Target pointing data:

________________

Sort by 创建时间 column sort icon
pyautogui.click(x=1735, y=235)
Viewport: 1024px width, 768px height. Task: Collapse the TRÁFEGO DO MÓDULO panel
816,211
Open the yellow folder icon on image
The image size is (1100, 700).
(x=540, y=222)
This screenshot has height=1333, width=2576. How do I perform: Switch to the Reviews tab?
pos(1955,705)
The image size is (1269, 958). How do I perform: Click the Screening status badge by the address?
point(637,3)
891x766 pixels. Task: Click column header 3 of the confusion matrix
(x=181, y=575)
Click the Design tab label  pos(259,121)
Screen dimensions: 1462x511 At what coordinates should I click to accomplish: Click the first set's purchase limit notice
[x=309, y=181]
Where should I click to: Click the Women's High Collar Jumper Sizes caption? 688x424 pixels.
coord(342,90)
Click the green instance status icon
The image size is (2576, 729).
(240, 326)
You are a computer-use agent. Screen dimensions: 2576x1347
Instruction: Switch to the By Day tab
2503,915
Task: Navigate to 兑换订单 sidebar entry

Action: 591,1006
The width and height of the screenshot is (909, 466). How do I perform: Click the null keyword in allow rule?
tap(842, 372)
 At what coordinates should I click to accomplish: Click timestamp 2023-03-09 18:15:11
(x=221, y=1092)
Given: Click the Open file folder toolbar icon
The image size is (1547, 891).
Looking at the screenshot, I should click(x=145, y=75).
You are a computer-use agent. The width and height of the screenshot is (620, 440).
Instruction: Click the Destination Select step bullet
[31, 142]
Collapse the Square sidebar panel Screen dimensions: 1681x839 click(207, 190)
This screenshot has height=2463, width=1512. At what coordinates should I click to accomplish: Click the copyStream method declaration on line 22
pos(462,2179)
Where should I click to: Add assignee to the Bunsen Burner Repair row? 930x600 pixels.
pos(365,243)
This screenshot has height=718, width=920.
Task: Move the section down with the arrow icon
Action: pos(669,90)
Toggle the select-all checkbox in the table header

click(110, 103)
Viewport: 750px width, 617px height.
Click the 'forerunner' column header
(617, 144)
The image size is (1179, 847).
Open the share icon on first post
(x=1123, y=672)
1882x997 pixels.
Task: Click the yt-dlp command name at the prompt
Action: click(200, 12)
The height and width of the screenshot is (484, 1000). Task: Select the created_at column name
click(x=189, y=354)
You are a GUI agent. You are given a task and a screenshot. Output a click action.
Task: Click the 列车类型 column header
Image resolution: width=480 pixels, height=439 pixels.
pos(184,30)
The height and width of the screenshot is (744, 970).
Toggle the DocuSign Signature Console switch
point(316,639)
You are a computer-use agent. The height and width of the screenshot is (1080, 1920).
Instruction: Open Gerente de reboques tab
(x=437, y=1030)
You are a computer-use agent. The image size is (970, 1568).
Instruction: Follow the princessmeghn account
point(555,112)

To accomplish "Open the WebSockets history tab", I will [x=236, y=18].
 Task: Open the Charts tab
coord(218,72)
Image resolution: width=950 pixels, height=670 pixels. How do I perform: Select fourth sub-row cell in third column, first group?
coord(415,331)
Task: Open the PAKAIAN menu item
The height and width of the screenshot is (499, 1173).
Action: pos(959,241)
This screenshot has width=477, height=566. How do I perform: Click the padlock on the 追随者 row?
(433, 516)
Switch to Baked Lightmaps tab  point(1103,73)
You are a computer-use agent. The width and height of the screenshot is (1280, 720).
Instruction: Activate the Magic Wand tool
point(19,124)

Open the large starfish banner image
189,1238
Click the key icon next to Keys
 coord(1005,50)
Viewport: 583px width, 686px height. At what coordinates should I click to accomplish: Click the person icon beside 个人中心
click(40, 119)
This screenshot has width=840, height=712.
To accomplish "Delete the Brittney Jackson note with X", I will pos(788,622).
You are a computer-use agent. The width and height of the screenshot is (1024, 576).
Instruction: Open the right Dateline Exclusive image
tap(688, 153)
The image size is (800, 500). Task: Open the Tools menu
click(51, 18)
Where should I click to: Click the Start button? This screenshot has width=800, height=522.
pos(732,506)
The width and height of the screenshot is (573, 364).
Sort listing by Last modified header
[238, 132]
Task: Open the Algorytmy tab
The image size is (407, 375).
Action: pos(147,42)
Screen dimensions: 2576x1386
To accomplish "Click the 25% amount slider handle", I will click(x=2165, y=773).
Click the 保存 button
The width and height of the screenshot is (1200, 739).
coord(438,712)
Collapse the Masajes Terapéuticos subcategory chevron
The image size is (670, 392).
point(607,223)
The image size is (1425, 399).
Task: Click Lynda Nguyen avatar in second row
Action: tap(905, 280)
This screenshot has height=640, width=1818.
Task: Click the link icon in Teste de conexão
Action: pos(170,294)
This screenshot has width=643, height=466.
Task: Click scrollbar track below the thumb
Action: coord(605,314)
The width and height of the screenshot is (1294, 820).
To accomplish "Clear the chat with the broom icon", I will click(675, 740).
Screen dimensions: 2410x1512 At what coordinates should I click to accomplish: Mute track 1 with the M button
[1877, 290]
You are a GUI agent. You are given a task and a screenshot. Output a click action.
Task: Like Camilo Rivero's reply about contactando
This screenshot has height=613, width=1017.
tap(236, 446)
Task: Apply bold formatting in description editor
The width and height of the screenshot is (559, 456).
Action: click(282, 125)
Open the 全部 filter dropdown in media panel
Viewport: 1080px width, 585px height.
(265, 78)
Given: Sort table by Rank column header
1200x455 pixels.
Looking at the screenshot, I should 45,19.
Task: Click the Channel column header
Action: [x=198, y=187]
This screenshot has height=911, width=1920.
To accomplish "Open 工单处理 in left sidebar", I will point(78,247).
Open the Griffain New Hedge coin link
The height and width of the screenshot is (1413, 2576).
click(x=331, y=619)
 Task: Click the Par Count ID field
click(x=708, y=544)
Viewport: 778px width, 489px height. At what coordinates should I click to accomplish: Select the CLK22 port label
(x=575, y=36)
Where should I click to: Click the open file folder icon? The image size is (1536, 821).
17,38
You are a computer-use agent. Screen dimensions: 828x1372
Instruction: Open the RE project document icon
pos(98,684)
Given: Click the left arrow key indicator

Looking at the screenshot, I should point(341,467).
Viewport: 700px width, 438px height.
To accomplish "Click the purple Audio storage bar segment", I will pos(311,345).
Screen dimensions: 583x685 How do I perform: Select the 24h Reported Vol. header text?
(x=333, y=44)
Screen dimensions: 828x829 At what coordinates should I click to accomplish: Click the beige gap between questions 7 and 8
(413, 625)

________________

**YOUR INSTRUCTIONS**
Can you format the material as a JSON list of strings, one string per line, starting at the line that contains "Where should I click to: Click the Women's" and running through the line that contains "click(110, 103)"? Leave out blank lines.

**ANSWER TO THE PROBLEM**
[
  "Where should I click to: Click the Women's High Collar Jumper Sizes caption? 688x424 pixels.",
  "coord(342,90)",
  "Click the green instance status icon",
  "The image size is (2576, 729).",
  "(240, 326)",
  "You are a computer-use agent. Screen dimensions: 2576x1347",
  "Instruction: Switch to the By Day tab",
  "2503,915",
  "Task: Navigate to 兑换订单 sidebar entry",
  "Action: 591,1006",
  "The width and height of the screenshot is (909, 466). How do I perform: Click the null keyword in allow rule?",
  "tap(842, 372)",
  " At what coordinates should I click to accomplish: Click timestamp 2023-03-09 18:15:11",
  "(x=221, y=1092)",
  "Given: Click the Open file folder toolbar icon",
  "The image size is (1547, 891).",
  "Looking at the screenshot, I should click(x=145, y=75).",
  "You are a computer-use agent. The width and height of the screenshot is (620, 440).",
  "Instruction: Click the Destination Select step bullet",
  "[31, 142]",
  "Collapse the Square sidebar panel Screen dimensions: 1681x839 click(207, 190)",
  "This screenshot has height=2463, width=1512. At what coordinates should I click to accomplish: Click the copyStream method declaration on line 22",
  "pos(462,2179)",
  "Where should I click to: Add assignee to the Bunsen Burner Repair row? 930x600 pixels.",
  "pos(365,243)",
  "This screenshot has height=718, width=920.",
  "Task: Move the section down with the arrow icon",
  "Action: pos(669,90)",
  "Toggle the select-all checkbox in the table header",
  "click(110, 103)"
]